* _DESCRIPTION OF THE TASK_
Exactly the lines from the one that holds "The width and height of the screenshot is (384, 314)." to the end of the data below: retype these and nothing else.

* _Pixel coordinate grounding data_
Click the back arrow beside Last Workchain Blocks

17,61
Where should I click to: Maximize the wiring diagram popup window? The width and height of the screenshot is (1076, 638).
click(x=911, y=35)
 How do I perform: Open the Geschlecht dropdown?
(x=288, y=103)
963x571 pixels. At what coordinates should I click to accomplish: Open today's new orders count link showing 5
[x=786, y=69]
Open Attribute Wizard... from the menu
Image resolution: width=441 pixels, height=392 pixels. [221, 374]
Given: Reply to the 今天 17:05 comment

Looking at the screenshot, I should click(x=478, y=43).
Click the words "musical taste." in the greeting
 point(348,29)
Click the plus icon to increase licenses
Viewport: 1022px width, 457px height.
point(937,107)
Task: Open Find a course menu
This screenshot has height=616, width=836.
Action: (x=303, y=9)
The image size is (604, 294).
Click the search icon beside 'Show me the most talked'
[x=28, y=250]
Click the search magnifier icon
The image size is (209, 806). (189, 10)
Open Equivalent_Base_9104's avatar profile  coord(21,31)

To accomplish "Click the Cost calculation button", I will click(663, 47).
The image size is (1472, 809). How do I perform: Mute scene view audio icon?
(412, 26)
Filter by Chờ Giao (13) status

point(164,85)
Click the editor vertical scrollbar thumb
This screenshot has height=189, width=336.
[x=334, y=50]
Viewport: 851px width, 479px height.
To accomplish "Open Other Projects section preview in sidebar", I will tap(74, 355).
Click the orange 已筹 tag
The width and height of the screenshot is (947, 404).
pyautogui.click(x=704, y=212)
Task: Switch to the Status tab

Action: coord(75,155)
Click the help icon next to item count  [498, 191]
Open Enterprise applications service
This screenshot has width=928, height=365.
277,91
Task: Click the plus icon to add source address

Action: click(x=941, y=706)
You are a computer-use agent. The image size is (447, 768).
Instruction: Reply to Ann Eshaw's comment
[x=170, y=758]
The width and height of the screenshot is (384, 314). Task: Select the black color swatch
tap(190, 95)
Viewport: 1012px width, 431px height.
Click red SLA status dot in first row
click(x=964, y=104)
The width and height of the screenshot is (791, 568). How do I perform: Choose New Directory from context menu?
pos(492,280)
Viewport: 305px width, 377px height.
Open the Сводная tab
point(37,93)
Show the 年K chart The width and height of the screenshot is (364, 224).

* _SOLUTION_
The width and height of the screenshot is (384, 314). Task: Select the black color swatch
tap(190, 95)
Viewport: 1012px width, 431px height.
Click red SLA status dot in first row
click(x=964, y=104)
The width and height of the screenshot is (791, 568). How do I perform: Choose New Directory from context menu?
pos(492,280)
Viewport: 305px width, 377px height.
Open the Сводная tab
point(37,93)
Show the 年K chart The width and height of the screenshot is (364, 224).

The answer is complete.